━━━━━ 给定段落

当没有主日志的参与时，只有存在回滚日志，且日志的头部不是零，且相应的数据库文件没有RESERVED锁时，回滚日志才是活跃的。当回滚日志中包含了主日志的名字时，只有存在主日志，且对应的数据库文件没有RESERVED锁时回滚日志才是活跃的。理解什么时候回滚日志时活跃的是非常重要的，所以下面的条目重复了上面的规则：
If no master journal is involved, then a journal is hot if it exists and has a non-zero header and its corresponding database file does not have a RESERVED lock. If a master journal is named in the file journal, then the file journal is hot if its master journal exists and there is no RESERVED lock on the corresponding database file. It is important to understand when a journal is hot so the preceding rules will be repeated in bullets:

如果一个日志时活跃的，那么...
A journal is hot if...
- 日志文件存在，
  It exists, and
- 并且文件的大小超过512字节，
  Its size is greater than 512 bytes, and
- 并且日志头部时非零且格式完整的，
  The journal header is non-zero and well-formed, and
- 并且存在主日志或者主日志文件名是一个空字符串，
  Its master journal exists or the master journal name is an empty string, and
- 并且相应的数据库文件上没有RESERVED锁。
  There is no RESERVED lock on the corresponding database file.

4.1 处理活跃日志
4.1 Dealing with hot journals

在读取数据库文件之前，SQLite总要检查一下看看数据库文件是否有相应的活跃日志。如果存在一个活跃日志，那么久需要在读取文件之前进行回滚。通过这种方法，我们可以确保在读取前数据库状态时一致的。

━━━━━━━━━━

■ 待办任务:
A. 按给定段落的要点列表，回滚日志要算作活跃，其文件大小须超过多少字节？
B. 把条目中从包含“Task: Toggle Market Cap series in legend”的那一行起、到包含“click(205, 87)”的那一行止的各行改写成编号列表，两端都算在内，空行略去。

━━━━━ 数据集摘录

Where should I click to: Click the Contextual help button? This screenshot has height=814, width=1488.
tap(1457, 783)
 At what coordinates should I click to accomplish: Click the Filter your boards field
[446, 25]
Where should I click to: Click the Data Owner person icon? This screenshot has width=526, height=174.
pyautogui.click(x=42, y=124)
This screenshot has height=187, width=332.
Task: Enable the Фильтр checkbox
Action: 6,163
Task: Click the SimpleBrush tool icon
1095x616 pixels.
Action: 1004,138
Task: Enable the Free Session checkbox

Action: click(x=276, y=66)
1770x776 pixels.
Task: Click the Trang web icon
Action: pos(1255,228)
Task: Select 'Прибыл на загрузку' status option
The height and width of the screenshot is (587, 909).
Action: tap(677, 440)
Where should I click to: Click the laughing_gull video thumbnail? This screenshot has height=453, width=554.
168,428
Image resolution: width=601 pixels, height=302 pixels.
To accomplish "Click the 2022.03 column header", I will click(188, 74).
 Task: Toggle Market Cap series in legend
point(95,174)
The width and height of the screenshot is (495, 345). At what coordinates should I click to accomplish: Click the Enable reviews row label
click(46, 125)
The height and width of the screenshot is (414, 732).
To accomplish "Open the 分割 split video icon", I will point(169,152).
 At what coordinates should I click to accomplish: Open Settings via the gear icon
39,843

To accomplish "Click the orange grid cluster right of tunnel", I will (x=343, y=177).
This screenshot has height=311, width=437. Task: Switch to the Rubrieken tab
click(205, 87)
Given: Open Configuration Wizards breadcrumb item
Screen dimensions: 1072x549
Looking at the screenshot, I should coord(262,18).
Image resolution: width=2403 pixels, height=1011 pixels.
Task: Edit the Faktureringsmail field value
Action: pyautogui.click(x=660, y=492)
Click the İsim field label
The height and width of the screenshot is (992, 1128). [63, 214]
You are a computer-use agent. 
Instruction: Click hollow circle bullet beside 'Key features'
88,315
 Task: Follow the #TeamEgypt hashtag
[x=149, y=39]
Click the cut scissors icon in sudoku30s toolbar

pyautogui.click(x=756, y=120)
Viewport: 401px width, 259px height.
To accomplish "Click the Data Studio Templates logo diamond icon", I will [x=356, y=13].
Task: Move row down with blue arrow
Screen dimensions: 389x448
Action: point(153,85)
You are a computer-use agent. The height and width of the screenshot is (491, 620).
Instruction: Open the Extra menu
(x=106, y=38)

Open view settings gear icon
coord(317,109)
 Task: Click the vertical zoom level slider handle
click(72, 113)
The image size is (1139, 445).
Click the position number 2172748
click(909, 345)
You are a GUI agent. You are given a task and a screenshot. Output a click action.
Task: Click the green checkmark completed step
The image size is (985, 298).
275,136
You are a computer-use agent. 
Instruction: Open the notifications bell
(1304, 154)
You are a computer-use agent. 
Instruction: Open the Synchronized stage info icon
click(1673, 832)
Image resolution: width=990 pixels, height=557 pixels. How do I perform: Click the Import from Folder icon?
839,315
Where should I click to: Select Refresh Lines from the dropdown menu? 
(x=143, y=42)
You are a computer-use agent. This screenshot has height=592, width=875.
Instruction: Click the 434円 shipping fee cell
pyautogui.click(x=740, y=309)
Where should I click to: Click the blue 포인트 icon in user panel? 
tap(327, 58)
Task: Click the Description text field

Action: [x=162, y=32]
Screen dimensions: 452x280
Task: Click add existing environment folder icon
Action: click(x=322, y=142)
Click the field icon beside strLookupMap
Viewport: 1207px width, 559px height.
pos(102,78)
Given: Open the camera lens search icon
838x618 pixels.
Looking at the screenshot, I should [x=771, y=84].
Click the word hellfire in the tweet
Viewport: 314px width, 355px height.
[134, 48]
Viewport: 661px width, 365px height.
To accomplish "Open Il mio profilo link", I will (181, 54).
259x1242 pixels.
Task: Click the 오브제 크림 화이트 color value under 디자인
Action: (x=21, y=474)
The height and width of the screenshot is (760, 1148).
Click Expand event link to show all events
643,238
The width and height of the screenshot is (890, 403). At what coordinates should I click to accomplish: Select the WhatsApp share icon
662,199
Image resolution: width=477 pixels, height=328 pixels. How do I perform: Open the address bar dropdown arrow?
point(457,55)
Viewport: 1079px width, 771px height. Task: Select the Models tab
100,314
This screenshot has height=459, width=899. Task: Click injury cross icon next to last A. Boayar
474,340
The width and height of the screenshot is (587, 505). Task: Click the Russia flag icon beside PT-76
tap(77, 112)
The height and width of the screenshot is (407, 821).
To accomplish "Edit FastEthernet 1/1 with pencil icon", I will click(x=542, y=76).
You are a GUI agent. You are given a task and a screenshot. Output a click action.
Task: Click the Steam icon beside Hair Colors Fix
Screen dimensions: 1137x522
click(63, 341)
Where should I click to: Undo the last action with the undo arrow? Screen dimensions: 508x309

━━━━━━━━━━

■ 输出结果:
A. 超过512字节。

B.
1.  Task: Toggle Market Cap series in legend
2. point(95,174)
3. The width and height of the screenshot is (495, 345). At what coordinates should I click to accomplish: Click the Enable reviews row label
4. click(46, 125)
5. The height and width of the screenshot is (414, 732).
6. To accomplish "Open the 分割 split video icon", I will point(169,152).
7.  At what coordinates should I click to accomplish: Open Settings via the gear icon
8. 39,843
9. To accomplish "Click the orange grid cluster right of tunnel", I will (x=343, y=177).
10. This screenshot has height=311, width=437. Task: Switch to the Rubrieken tab
11. click(205, 87)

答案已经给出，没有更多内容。